Lizbeth R. Levinson and Ronald M. Wisla, Kutak Rock LLP, of Washington, DC, for the
plaintiff.
Justin R. Miller, Senior Trial Counsel, U.S. Department of Justice, Civil Division,
International Trade Field Office, of New York, NY, for the defendant. With him on the brief were
Benjamin C. Mizer, Principal Deputy Assistant Attorney General, Jeanne E. Davidson, Director, and
Patricia McCarthy, Assistant Director. Of Counsel on the brief was Shelby M. Anderson, Attorney,
Office of the Chief Counsel for Trade Enforcement and Compliance, U.S. Department of Commerce,
of Washington, DC.
Michael J. Coursey and John M. Herrmann, Kelly Drye & Warren LLP, of Washington, DC,
for the defendant-intervenors.
Court No. 15-00184 Page 2
Musgrave, Senior Judge: The plaintiffs, Linyi City Kangfa Foodstuff Drinkable Co.
Ltd. (“Kangfa”) and Gangchang Canned Foods Co., Ltd. (“Gangchang”), exporters of subject
merchandise from the People’s Republic of China (“PRC”), contest aspects of Certain Preserved
Mushrooms from the PRC: Final Results of Antidumping Duty Administrative Review; 2013-2014;
and Partial Rescission of Review, 80 Fed. Reg. 32355 (June 8. 2015) (“Final Results”), public
document (“PDoc”) 142, and accompanying final results decision memorandum dated June 1, 2015,
PDoc 137 (“IDM”), as compiled by the U.S. International Trade Administration of the U.S.

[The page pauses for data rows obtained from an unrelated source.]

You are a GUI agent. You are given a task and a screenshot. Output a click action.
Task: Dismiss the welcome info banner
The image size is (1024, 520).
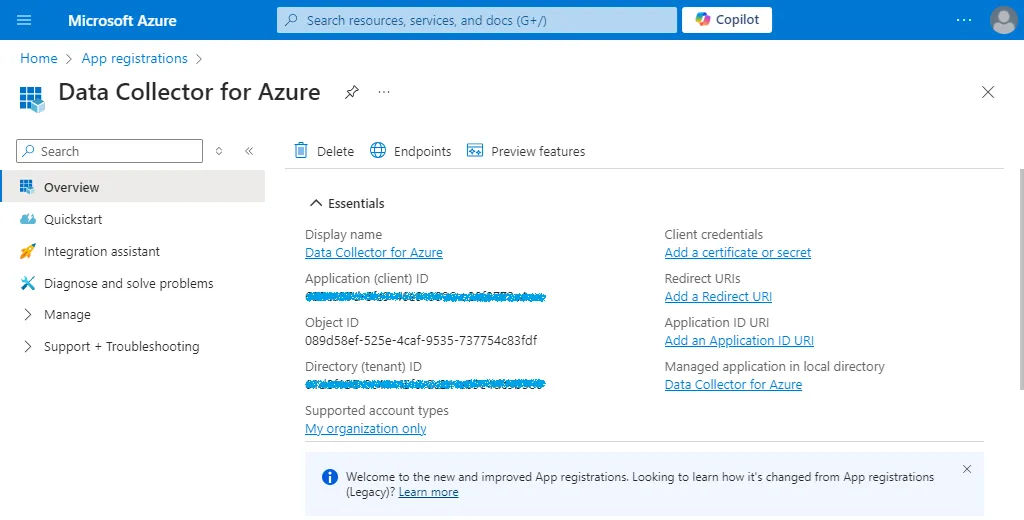click(x=967, y=469)
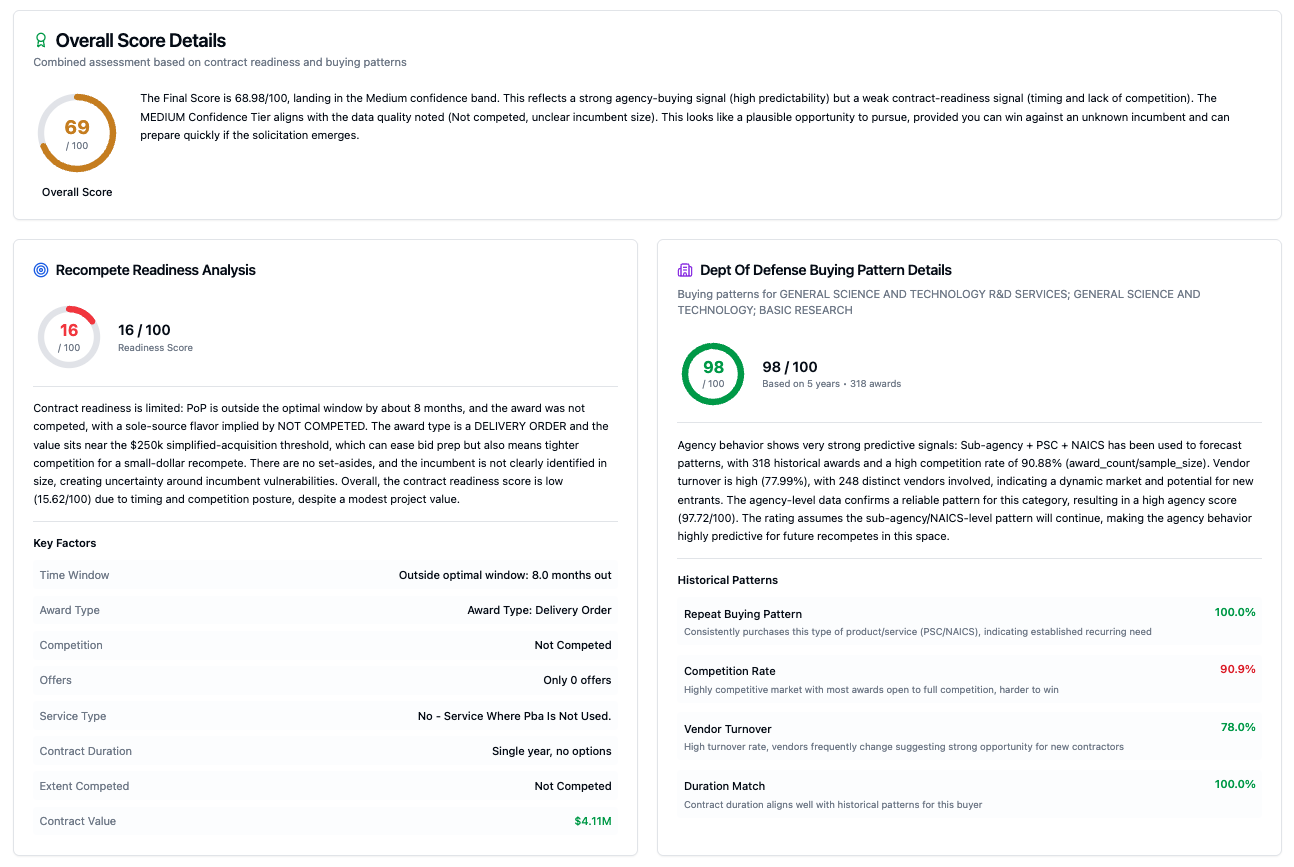Click the building icon beside Dept Of Defense header
This screenshot has height=867, width=1294.
(684, 269)
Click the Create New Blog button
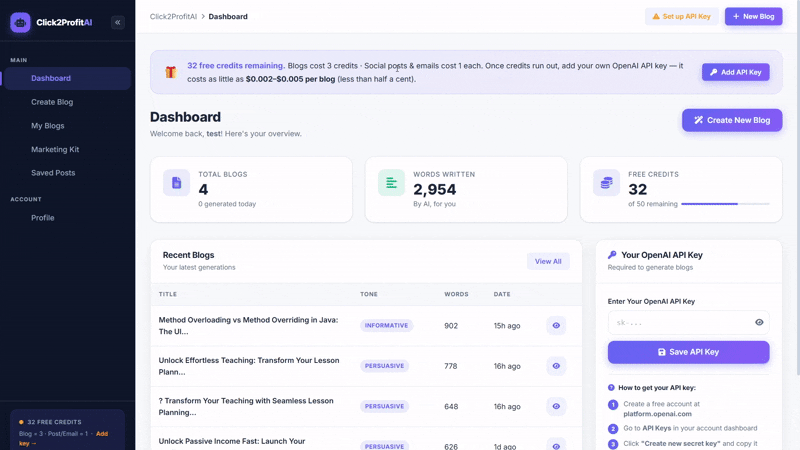The height and width of the screenshot is (450, 800). click(732, 120)
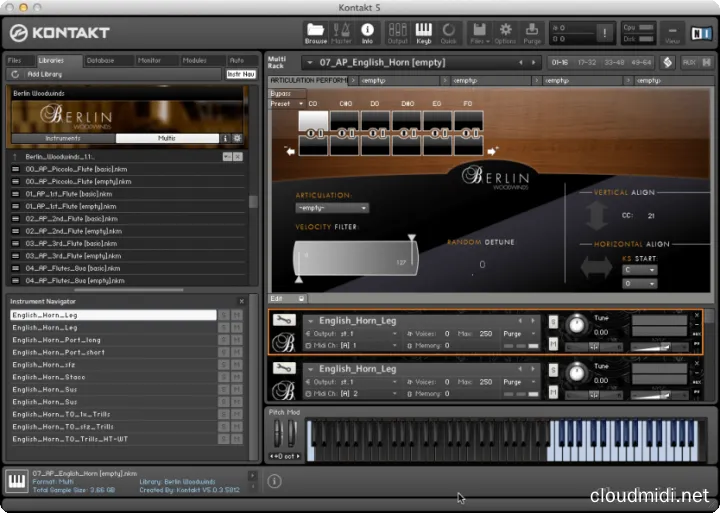Switch to the Instruments library tab
720x513 pixels.
62,138
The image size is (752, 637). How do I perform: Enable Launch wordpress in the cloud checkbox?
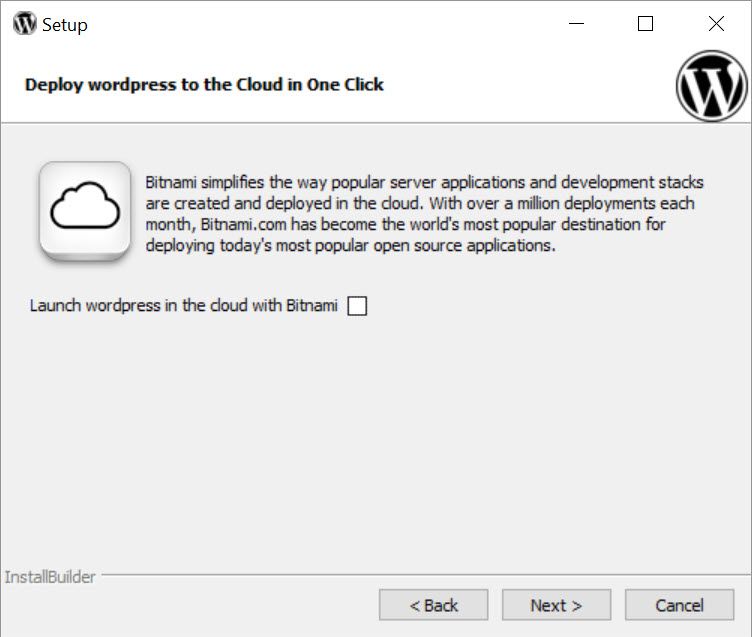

Department of Commerce (“Commerce”). Specifically, the plaintiffs challenge Commerce’s
selection of surrogate values for labor, for steam coal, and for glass jars and metal caps. In the
interest of brevity this opinion will presume general familiarity with Commerce’s non-market
economy (“NME”) surrogate valuation methodology.
Background
The plaintiffs were interested parties to the proceeding and their standing here is
uncontested. Initiated pursuant to requests from the petitioner and respondent parties,1 the Final
Results concern the fifteenth administrative review, covering the period February 1, 2013 to January
31, 2014 (“POR”), of the underlying antidumping duty order sub nom. Notice of Amendment of Final
Determination of Sales At Less Than Fair Value and Antidumping Duty Order; Certain Preserved
Mushrooms from the PRC, 64 Fed. Reg. 8308 (Feb. 19, 1999).
For the proceeding, the plaintiffs were selected as mandatory respondents, and both
cooperated with Commerce thereat in responding to all information requests. Commerce determined
1
See Initiation of Antidumping and Countervailing Duty Administrative Reviews and
Request for Revocation in Part, 79 Fed. Reg. 18262, 18269 (Apr. 1, 2014), PDoc 6.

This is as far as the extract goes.